TO DO → Copy every line below, from the one containing "This screenshot has height=493, width=832." down through the one containing "x-tick-label: 0 is", both included, and leave out the pictures.

THE RECORDS →

== == ==

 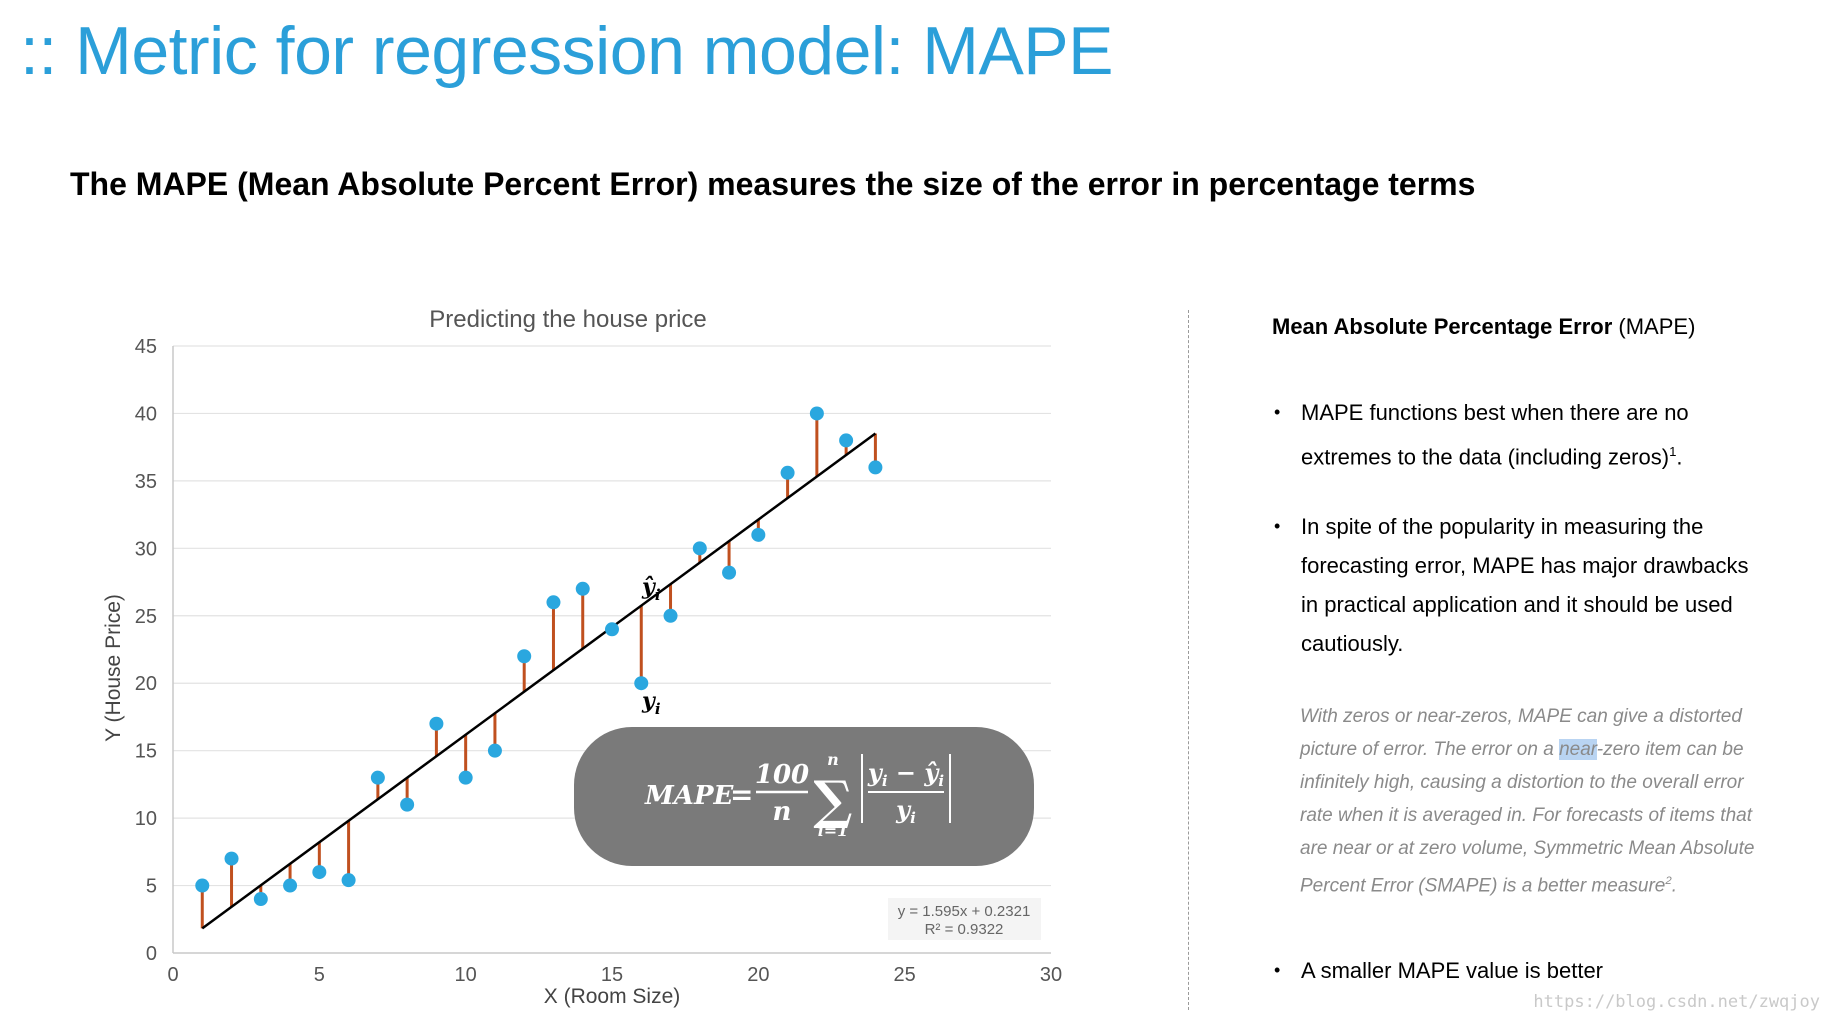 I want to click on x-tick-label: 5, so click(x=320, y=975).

== == ==

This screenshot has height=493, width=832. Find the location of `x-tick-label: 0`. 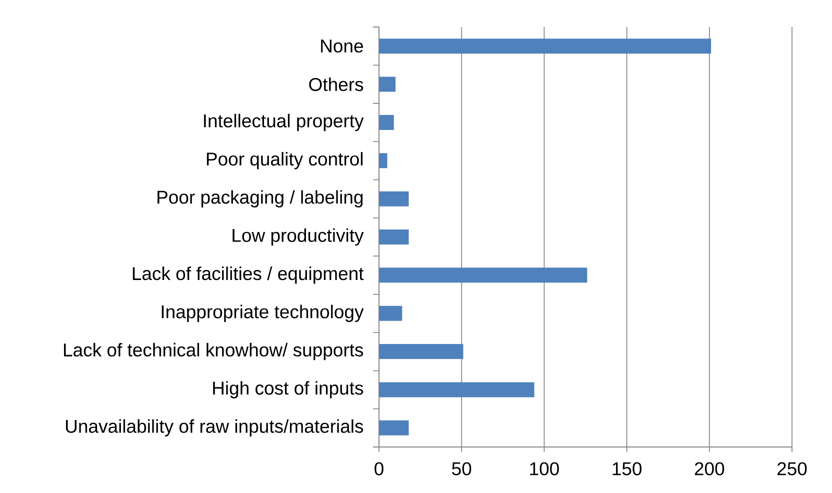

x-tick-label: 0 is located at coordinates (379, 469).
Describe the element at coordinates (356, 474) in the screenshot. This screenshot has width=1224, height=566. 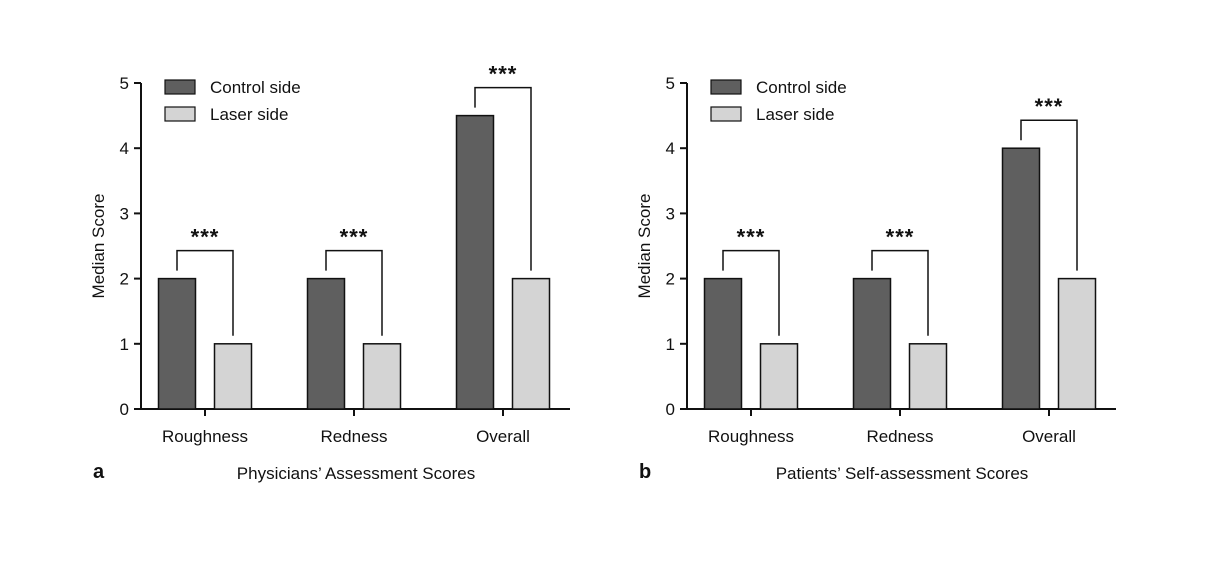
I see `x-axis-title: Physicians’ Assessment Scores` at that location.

== == ==

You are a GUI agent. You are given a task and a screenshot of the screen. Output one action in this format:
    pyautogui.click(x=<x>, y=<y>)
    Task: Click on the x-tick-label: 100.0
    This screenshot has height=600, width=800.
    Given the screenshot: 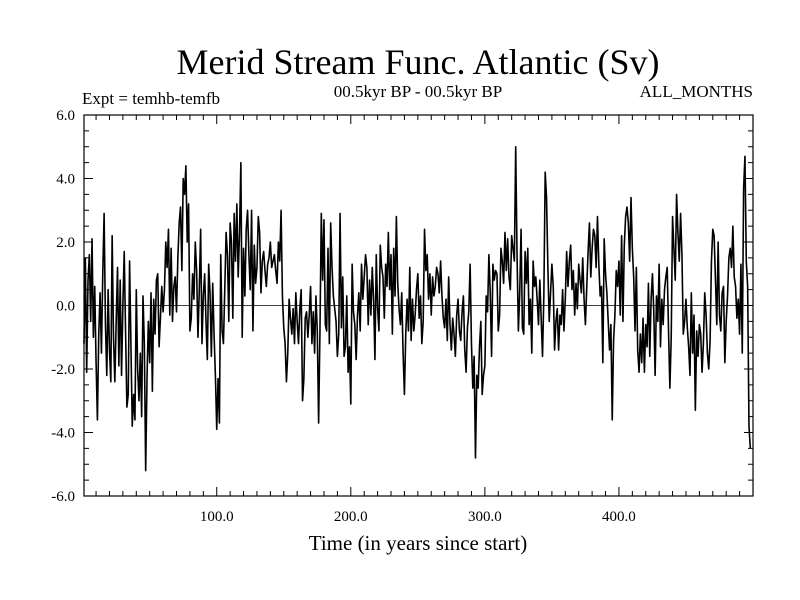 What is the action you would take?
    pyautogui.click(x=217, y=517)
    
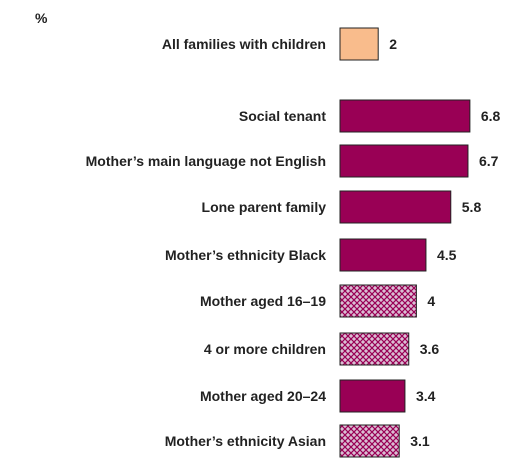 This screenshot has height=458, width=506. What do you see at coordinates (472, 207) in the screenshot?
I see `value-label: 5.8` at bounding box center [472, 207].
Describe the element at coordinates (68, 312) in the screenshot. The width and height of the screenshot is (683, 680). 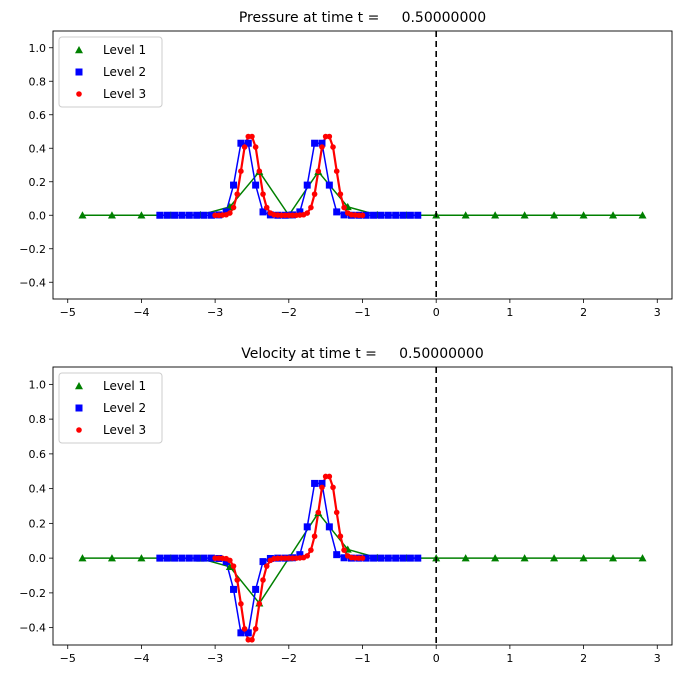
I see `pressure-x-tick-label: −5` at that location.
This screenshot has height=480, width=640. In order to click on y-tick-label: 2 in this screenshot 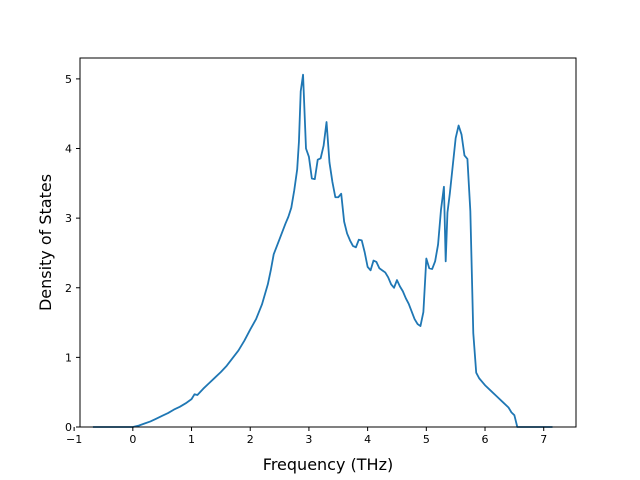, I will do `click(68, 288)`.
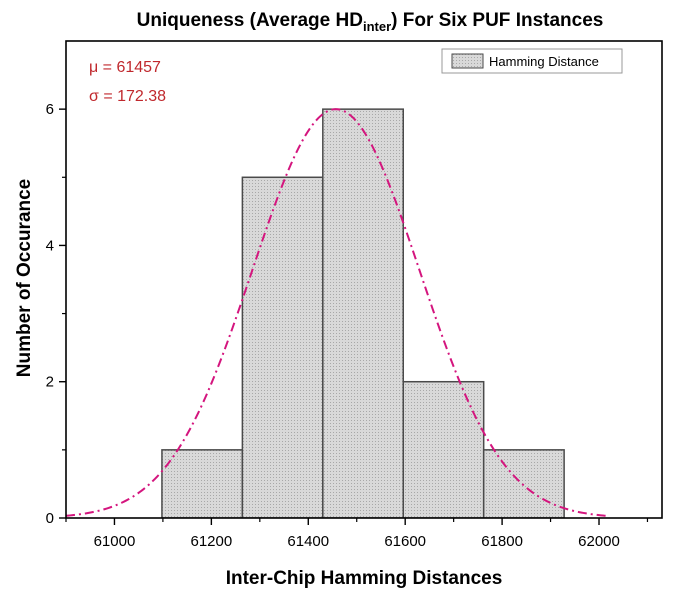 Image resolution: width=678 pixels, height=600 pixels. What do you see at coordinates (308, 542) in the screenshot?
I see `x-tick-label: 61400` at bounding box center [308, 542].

== == ==

RESPONSE TO THE EXERCISE →
This screenshot has height=493, width=832. Find the location of `x-tick-label: 0`. 

x-tick-label: 0 is located at coordinates (379, 469).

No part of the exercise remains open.